Figure 5—figure supplement 1.

(a–b’) Transverse sections through the lungs of Wnt1-Cre;R26R-YFP mouse embryos, in which neural crest cells are permanently labeled with YFP (Danielian et al., 1998; Srinivas et al., 2001), at E14.5 (a,a’) and E18.5 (b,b’). PNECs (Ascl1 [Mash1]-positive cells in the airway epithelium; Ito et al., 2000) are unlabeled, whether solitary or clustered (white dotted line in b,b’), although nearby neural crest-derived cells in the subjacent mesenchyme (yellow arrowheads) are YFP-positive, including putative Schwann cells on a nerve innervating the PNECs (yellow arrowheads in b,b’) and an intrinsic pulmonary ganglion (white arrow in b,b’), as expected (Freem et al., 2010). (In a,a’, the two fainter, out-of-focus green spots within the epithelium are background artefacts from the anti-GFP immunostaining.) (c) The vagal neural crest was labeled in the chicken using GFP-transgenic to wild-type neural tube grafts at E1.5 (schematic modified from Le Douarin, 2004). (d–e’) Transverse sections through the lungs of grafted embryos at E14.5 (d,d’) and E16.5 (e,e’).
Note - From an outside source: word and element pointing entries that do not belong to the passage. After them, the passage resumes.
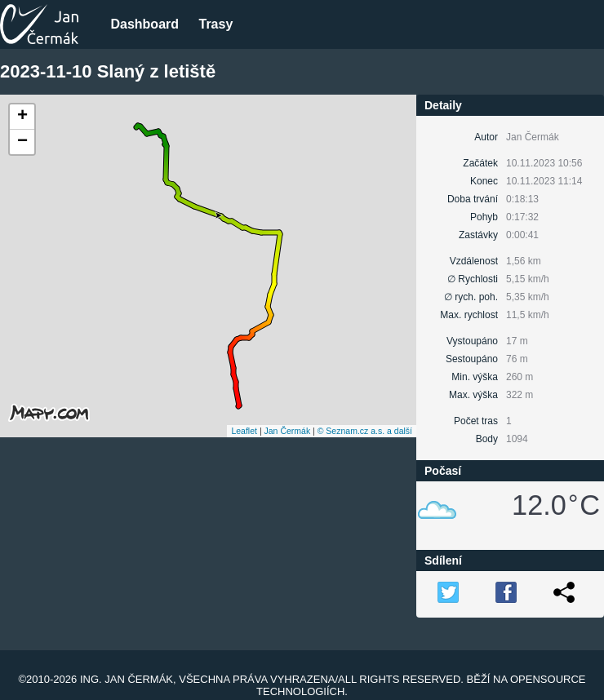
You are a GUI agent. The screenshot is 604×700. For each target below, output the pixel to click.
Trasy (215, 24)
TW (448, 592)
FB (506, 592)
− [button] (22, 142)
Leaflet (244, 431)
PNECs (serotonergic cells in the lung airway epithelium) are unlabeled (white arrowheads), while putative Schwann cells (elongated cells, yellow arrowheads) and a nearby intrinsic pulmonary ganglion (white arrow) are GFP-positive, as expected (Burns and Delalande, 2005). 5-HT, serotonin; a, airway; Ot, otic vesicle; s, somite. Scale-bars: 10 μm in a; 50 μm in b,d,e.